非薬物療法としては、a.作業療法b.運動療法c.音楽療法d.回想法が代表的なものになります。
まずa.作業療法は、掃除や調理といった日常の作業を継続することが治療法になります。ポイントは、この際にリハビリを意識すると不安感や拒否感が高まってしまうので、できるだけ日頃からやっていた手慣れた業務を行うことが有効です。

次にb.運動療法は、本人が興味あるものを適度に行うことを意識します。運動しようと意識しすぎて過剰な運動を行うことは避ける必要があります。

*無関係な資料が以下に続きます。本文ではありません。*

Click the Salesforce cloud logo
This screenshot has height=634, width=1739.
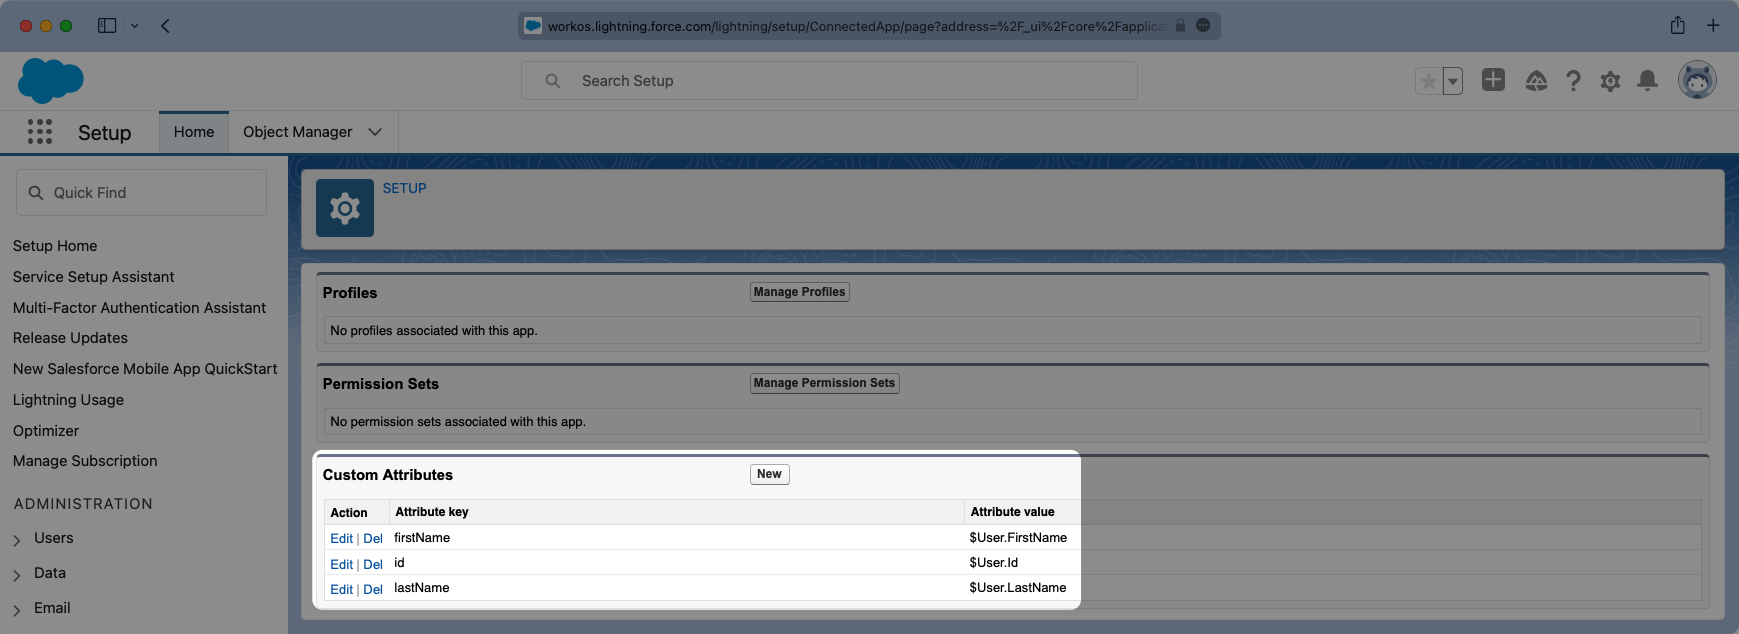click(50, 80)
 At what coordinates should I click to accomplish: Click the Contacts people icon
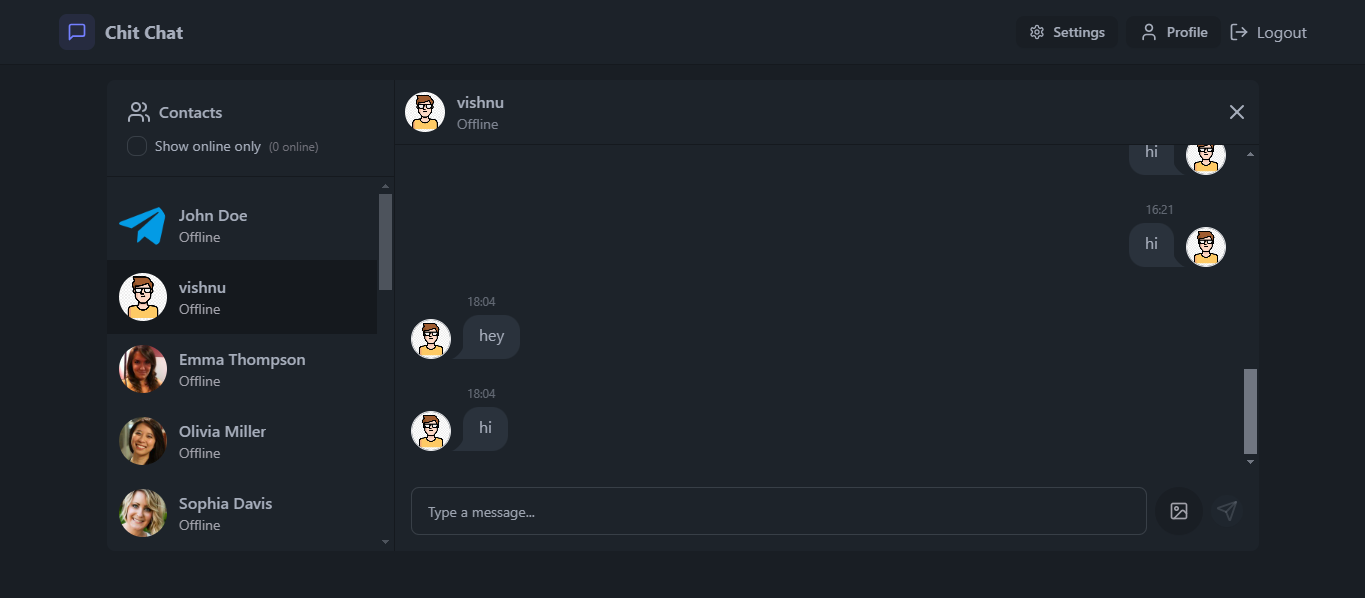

c.音楽療法は、一人で音楽を聴きながら、ゆったりとした時間を過ごすことももちろん精神安定になりますが、家族や友人とカラオケボックスへ足を運んで一緒に歌うことも有益となります。

そして、d.回想法は会話しながらその方の人生を振り返ったり、写真や映像を見たりして過去を思い起こすことを通して、気持ちの安定を保ち、自信と誇りを取り戻すように導く方法です。この方法はa.作業療法のなじみの作業を行うことと組み合わせるとより有効です。

今後薬剤師も在宅などで非薬物療法にも関わる場面もでてくるかもしれません。非薬物療法は薬物療法に組み合わせることで、薬物療法を円滑に進めることができたり、使用薬物を少なくできたりというメリットにもつながる可能性もあるので、薬剤師として覚えておくと有用だと思います。ぜひ覚えておいてください。